▶ [Exercise aim] All entries below are to be returned exactly, with pictures left out.

------ Information supplied

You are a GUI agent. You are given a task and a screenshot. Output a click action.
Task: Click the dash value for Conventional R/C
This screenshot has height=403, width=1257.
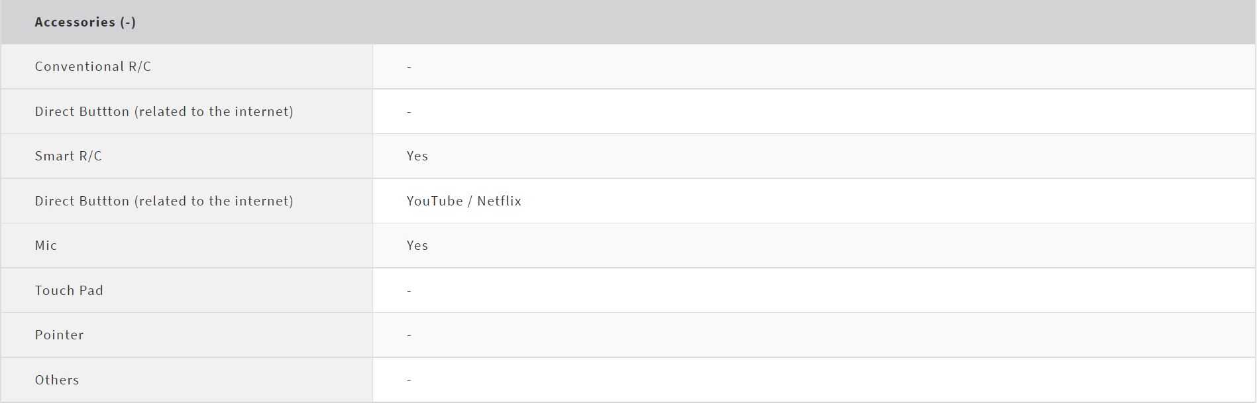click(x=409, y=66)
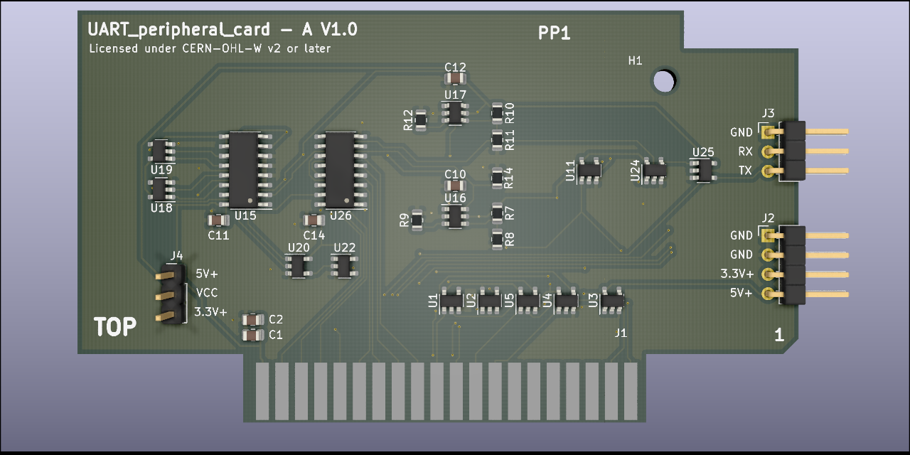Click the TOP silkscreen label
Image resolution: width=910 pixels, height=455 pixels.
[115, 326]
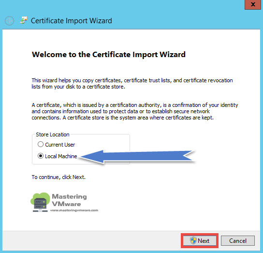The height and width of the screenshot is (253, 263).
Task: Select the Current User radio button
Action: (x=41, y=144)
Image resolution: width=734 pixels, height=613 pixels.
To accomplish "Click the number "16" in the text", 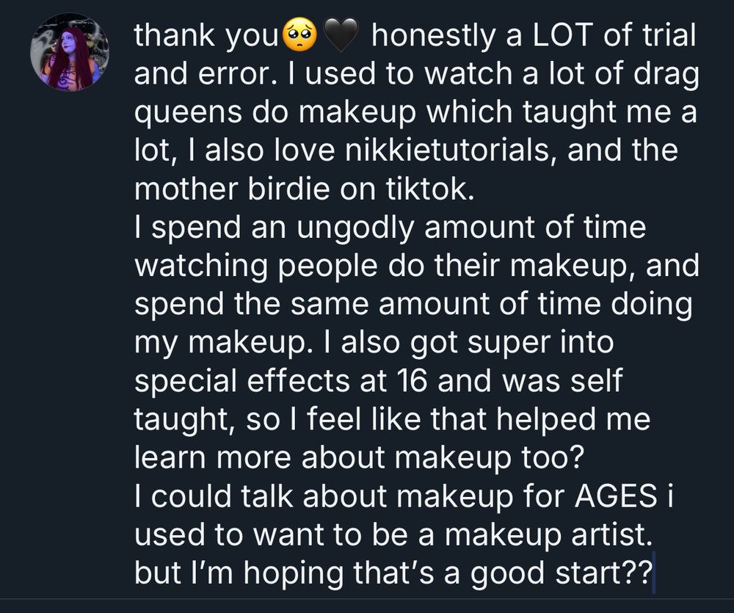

------------

▶ [Answer for this exercise]
You are a GUI agent. You are given a task and a screenshot. Output a click action.
Task: Click the dash value for Conventional R/C
This screenshot has height=403, width=1257.
click(x=409, y=66)
Click the TOP silkscreen label
Image resolution: width=910 pixels, height=455 pixels.
[115, 326]
The height and width of the screenshot is (253, 263).
Task: Select the Current User radio button
Action: (x=41, y=144)
Image resolution: width=734 pixels, height=613 pixels.
To accomplish "Click the number "16" in the text", 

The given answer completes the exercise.